_DATASET:_
***

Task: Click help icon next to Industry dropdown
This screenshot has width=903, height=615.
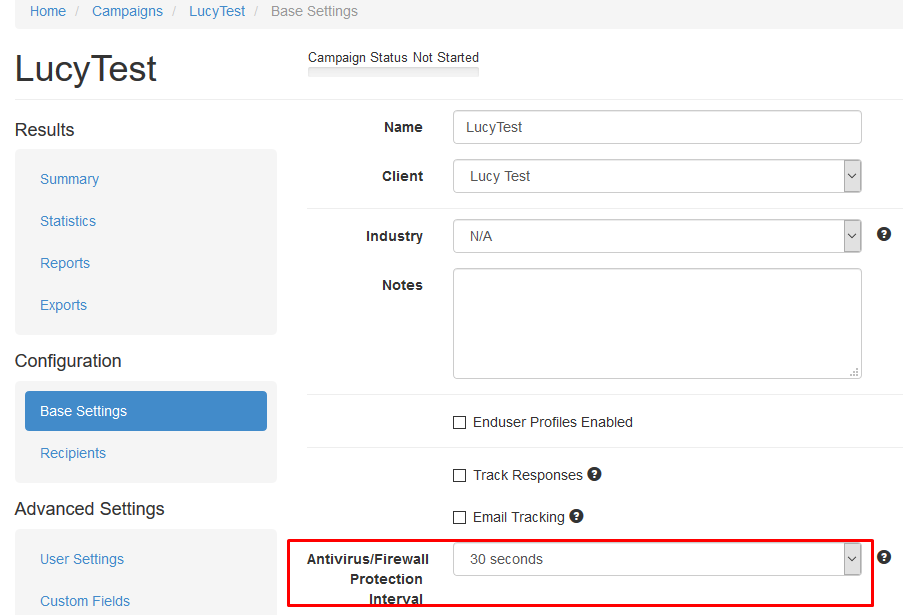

***

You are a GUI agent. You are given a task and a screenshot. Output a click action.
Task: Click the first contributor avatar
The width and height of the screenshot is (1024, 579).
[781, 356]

***

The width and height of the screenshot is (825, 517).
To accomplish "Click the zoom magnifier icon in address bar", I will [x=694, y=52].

***

_TASK TO CARRY OUT:_ Looking at the records above, return exactly the lines from the line with "Task: Click help" to the line with "This screenshot has width=903, height=615.", both ends included.

_SOLUTION:_
Task: Click help icon next to Industry dropdown
This screenshot has width=903, height=615.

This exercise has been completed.